改进YOLOv5s的X光安检图像违禁物品检测算法

2023-10-26 05:37李国权林金朝
关键词:X光分支卷积

向 娇,李国权,吴 建,林金朝

(1.重庆邮电大学 通信与信息工程学院,重庆 400065;2.光电信息感测与传输技术重庆市重点实验室,重庆 400065)

0 引 言

X光行李安检是维护公共交通安全的重要手段,目前安检员通过肉眼对X光图像进行识别的方法效率较低且易出现误检、漏检的情况,因此,需要一种更高效、更精确的违禁物品自动检测方法。

随着深度学习在各领域的快速发展,其在X光安检违禁物品识别领域也有了相应的尝试。目前,基于深度学习的违禁品自动识别可以分为违禁物品的自动分类[1-2]、违禁物品的自动检测[3-4]以及违禁物品的自动分割[5]三个方面。文献[1]最早将卷积神经网络(convolutional neural networks,CNN)通过迁移学习[6]的方式应用于X光安检违禁物品的自动分类中;文献[2]利用生成对抗网络技术扩充有限的安检数据集,从而提升安检违禁物品的识别精度;Kim等[3]通过设计一种基于U-net的O-Net结构来进行违禁物品的自动检测;Miao等[4]提出了一种类平衡层级精细化(class-balanced hierarchical refinement,CHR)模型来解决违禁品自动检测时正负样本间类不平衡的问题;Xu等[5]通过在CNN中引入注意力机制来实现安检违禁品的自动分割。虽然基于深度学习的违禁品自动识别技术已经开始被研究,但由于X光图像不同于自然光图像,再加上物品摆放的随意性,在透视性下目标特征不易被学习,导致违禁物品的检测速度达不到实际应用的要求且检测精度仍有待进一步提升。
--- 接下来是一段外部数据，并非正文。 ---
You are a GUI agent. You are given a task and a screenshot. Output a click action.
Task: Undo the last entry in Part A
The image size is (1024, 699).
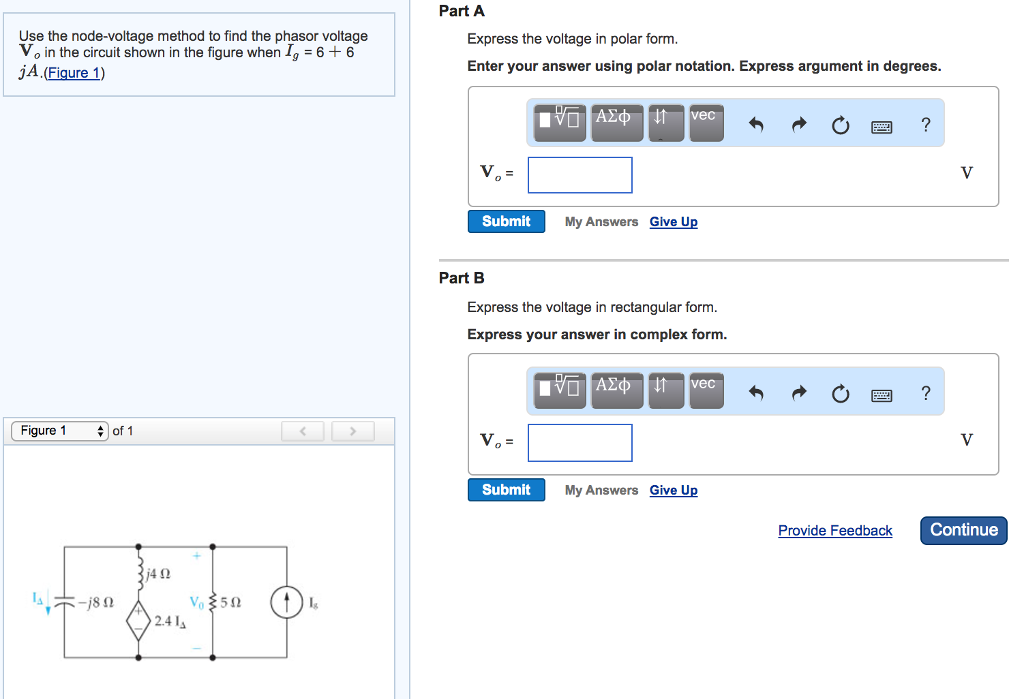click(759, 123)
近年来,One-Stage目标检测算法因其简单的结构和优越的性能受到了广泛的关注。其中,YOLO (you only look once)[7-9]是一系列端到端的目标检测算法的集合,具有检测速度快的特点和优势。由Ultralytics团队近期开源的YOLOv5算法[9]最大限度地兼顾了实时性和准确性,在实时违禁品检测上也有很大的应用潜力。虽然YOLOv5已被应用于工业领域,但至今仍有众多学者对其进行研究[10-12],文献[10]和文献[11]分别研究了基于YOLOv5的垃圾分类和无人机红绿蓝(red green blue,RGB)图像中玉米流苏穗的检测,文献[12]研究了基于YOLOv5的雾驾驶场景目标检测。

YOLOv5s是YOLOv5系列中最小的网络,本文以YOLOv5s作为基础模型,提出了一种改进的X光安检图像违禁物品检测方法,在满足违禁物品自动检测对实时性要求的同时,提高检测精度。在YOLOv5s的主干网络中设计并引入了重参数模块(reparameter block,Rep Block),在3×3卷积处构造一个平行的1×1卷积分支以协助主干网络在训练阶段提取更丰富的特征,推理阶段将1×1分支融入3×3分支,在不增加推理时间的同时提高检测精度。另外,在YOLOv5s颈部的路径聚合网络(path aggregation network,PAN)[13]中插入2个压缩-激励模块(squeeze and excitation block,SE Block)[14],在不增加检测时间的前提下改善了算法对违禁物品的检测效果。

1 相关工作

1.1 X光安检图像数据集

X光在安全检查任务中显示出了其强大的能力,然而可用于研究的X光违禁物品图像数据集仍然较少。GDXray[15]包含了19 407张图片,但只有少数图像(600张)包含三类违禁物品:枪、飞镖和剃须刀片,并且所有图像都是灰度图像,背景简单,与复杂的现实场景差异较大;OPIXray[16]包含了8 885张X光违禁物品图像,具有不同重叠等级和比例,但只包含一类违禁物品(不同形状的刀);SIXray[4]由8 929张具有多个类别的违禁物品图像组成,图像背景比较复杂,危险品间随意堆叠伴有遮挡,更加符合实际情况,所以本文选择SIXray作为实验数据集。图1为该数据集中一些违禁物品的示例,有些违禁物品与行李内其他的合法货物相互重叠。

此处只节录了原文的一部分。